Data for locating words and elements
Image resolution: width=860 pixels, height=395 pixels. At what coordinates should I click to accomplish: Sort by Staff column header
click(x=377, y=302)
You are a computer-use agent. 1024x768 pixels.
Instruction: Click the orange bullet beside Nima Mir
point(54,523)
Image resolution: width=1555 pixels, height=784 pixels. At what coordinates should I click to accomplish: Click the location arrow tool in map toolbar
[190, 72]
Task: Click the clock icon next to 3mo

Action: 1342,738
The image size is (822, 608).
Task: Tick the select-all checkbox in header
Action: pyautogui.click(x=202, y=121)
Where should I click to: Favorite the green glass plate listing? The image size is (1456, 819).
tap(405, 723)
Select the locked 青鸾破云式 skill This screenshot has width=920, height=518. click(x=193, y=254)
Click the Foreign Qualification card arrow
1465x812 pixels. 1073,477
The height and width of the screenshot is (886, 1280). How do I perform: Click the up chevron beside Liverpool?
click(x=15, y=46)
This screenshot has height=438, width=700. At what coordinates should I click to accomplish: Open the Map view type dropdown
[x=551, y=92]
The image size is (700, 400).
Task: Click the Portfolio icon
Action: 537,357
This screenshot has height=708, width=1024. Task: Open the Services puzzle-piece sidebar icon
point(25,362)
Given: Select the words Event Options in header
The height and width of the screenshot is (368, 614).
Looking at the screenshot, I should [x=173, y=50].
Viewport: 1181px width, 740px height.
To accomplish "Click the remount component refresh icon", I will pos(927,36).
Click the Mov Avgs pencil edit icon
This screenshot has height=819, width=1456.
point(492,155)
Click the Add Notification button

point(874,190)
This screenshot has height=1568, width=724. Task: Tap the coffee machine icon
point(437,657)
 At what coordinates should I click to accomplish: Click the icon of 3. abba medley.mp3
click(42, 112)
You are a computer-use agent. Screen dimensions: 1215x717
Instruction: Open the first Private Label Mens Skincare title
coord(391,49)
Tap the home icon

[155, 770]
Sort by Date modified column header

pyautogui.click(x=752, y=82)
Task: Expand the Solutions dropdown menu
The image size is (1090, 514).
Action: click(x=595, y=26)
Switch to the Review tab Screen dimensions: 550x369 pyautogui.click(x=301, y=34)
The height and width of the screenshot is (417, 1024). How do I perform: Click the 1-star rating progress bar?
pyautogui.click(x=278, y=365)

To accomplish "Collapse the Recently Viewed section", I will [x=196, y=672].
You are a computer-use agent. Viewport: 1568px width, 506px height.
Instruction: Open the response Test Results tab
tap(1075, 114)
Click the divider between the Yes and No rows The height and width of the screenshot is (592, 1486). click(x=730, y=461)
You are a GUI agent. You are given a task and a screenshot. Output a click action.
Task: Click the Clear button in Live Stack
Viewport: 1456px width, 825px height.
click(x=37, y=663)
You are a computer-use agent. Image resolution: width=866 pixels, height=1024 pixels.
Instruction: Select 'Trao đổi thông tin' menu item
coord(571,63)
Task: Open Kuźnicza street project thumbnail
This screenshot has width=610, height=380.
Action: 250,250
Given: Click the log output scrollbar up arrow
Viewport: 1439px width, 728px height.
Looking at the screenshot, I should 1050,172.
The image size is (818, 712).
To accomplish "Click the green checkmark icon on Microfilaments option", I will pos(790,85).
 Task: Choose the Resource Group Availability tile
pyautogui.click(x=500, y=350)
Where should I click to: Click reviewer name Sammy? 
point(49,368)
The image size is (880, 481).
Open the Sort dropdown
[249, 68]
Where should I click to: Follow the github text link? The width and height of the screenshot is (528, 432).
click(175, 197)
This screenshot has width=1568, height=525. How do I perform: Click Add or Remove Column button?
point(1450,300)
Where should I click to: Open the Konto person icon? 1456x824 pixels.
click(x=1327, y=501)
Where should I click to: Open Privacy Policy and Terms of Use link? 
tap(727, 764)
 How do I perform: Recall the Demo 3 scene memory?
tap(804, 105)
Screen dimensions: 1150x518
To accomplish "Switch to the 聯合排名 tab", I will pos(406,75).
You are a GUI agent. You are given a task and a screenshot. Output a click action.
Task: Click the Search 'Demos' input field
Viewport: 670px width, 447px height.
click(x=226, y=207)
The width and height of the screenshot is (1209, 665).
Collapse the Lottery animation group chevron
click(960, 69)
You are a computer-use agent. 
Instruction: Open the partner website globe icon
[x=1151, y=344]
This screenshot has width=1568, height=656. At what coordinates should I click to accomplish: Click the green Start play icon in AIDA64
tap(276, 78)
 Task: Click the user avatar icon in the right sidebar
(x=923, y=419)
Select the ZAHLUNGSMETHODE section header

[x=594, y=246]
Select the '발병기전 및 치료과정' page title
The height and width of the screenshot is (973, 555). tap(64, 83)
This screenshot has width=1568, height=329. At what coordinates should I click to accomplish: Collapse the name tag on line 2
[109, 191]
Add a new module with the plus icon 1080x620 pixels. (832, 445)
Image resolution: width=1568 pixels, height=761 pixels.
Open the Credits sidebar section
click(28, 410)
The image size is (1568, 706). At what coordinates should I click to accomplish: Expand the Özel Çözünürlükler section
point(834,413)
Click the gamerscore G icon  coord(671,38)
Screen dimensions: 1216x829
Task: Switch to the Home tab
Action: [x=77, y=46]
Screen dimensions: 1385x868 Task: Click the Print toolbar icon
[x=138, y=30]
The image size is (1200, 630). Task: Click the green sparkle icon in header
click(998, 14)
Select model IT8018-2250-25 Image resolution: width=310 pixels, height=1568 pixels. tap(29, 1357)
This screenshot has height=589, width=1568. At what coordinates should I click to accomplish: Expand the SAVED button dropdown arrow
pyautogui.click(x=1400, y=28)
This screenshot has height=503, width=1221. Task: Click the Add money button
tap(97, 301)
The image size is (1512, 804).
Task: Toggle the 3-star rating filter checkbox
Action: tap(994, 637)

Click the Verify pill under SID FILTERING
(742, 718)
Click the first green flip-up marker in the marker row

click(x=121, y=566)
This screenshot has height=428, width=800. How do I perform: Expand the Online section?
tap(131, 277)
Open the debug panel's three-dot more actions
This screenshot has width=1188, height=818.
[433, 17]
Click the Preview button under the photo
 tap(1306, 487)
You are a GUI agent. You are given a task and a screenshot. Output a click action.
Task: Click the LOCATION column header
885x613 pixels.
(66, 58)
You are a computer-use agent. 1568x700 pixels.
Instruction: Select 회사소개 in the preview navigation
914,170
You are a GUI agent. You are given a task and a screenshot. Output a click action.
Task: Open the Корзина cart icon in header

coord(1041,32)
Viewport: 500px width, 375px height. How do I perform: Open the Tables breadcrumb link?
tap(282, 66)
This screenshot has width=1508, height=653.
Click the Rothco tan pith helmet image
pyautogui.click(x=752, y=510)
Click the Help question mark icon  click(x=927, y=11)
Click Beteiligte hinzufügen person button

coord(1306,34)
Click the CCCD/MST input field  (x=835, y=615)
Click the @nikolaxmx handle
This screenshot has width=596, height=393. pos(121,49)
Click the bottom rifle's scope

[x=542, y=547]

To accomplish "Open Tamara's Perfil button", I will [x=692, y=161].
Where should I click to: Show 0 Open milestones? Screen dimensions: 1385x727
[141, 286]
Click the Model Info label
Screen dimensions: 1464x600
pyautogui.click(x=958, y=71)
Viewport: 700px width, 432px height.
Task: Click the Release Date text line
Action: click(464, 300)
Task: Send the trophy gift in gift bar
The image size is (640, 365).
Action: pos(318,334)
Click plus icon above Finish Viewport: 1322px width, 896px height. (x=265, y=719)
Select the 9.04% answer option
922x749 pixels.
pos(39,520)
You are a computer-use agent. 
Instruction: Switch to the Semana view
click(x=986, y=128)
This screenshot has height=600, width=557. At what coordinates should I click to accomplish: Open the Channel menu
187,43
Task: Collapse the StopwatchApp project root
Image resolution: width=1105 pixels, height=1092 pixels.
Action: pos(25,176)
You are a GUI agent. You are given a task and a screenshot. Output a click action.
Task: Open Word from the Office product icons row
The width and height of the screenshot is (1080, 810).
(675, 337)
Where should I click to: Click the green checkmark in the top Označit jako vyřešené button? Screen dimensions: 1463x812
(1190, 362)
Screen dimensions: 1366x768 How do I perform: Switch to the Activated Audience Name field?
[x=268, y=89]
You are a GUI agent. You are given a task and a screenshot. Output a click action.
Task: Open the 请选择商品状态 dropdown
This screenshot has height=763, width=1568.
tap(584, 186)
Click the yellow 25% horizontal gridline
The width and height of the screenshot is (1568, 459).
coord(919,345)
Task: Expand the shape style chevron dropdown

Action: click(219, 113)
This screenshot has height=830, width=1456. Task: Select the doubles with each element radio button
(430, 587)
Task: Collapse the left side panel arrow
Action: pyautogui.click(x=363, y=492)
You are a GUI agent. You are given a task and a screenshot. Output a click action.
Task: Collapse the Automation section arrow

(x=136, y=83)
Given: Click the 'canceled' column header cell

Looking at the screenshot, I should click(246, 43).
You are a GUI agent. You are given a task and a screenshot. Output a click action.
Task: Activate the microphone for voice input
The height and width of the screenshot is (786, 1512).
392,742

_To do_:
Convert the lines of the listing, from the line with "Where should I click to: Click the" to the end, into a JSON list of strings with one string per line and no blank lines.

_Output for this exercise_:
[
  "Where should I click to: Click the green checkmark in the top Označit jako vyřešené button? Screen dimensions: 1463x812",
  "(1190, 362)",
  "Screen dimensions: 1366x768 How do I perform: Switch to the Activated Audience Name field?",
  "[x=268, y=89]",
  "You are a GUI agent. You are given a task and a screenshot. Output a click action.",
  "Task: Open the 请选择商品状态 dropdown",
  "This screenshot has height=763, width=1568.",
  "tap(584, 186)",
  "Click the yellow 25% horizontal gridline",
  "The width and height of the screenshot is (1568, 459).",
  "coord(919,345)",
  "Task: Expand the shape style chevron dropdown",
  "Action: click(219, 113)",
  "This screenshot has height=830, width=1456. Task: Select the doubles with each element radio button",
  "(430, 587)",
  "Task: Collapse the left side panel arrow",
  "Action: pyautogui.click(x=363, y=492)",
  "You are a GUI agent. You are given a task and a screenshot. Output a click action.",
  "Task: Collapse the Automation section arrow",
  "(x=136, y=83)",
  "Given: Click the 'canceled' column header cell",
  "Looking at the screenshot, I should click(246, 43).",
  "You are a GUI agent. You are given a task and a screenshot. Output a click action.",
  "Task: Activate the microphone for voice input",
  "The height and width of the screenshot is (786, 1512).",
  "392,742"
]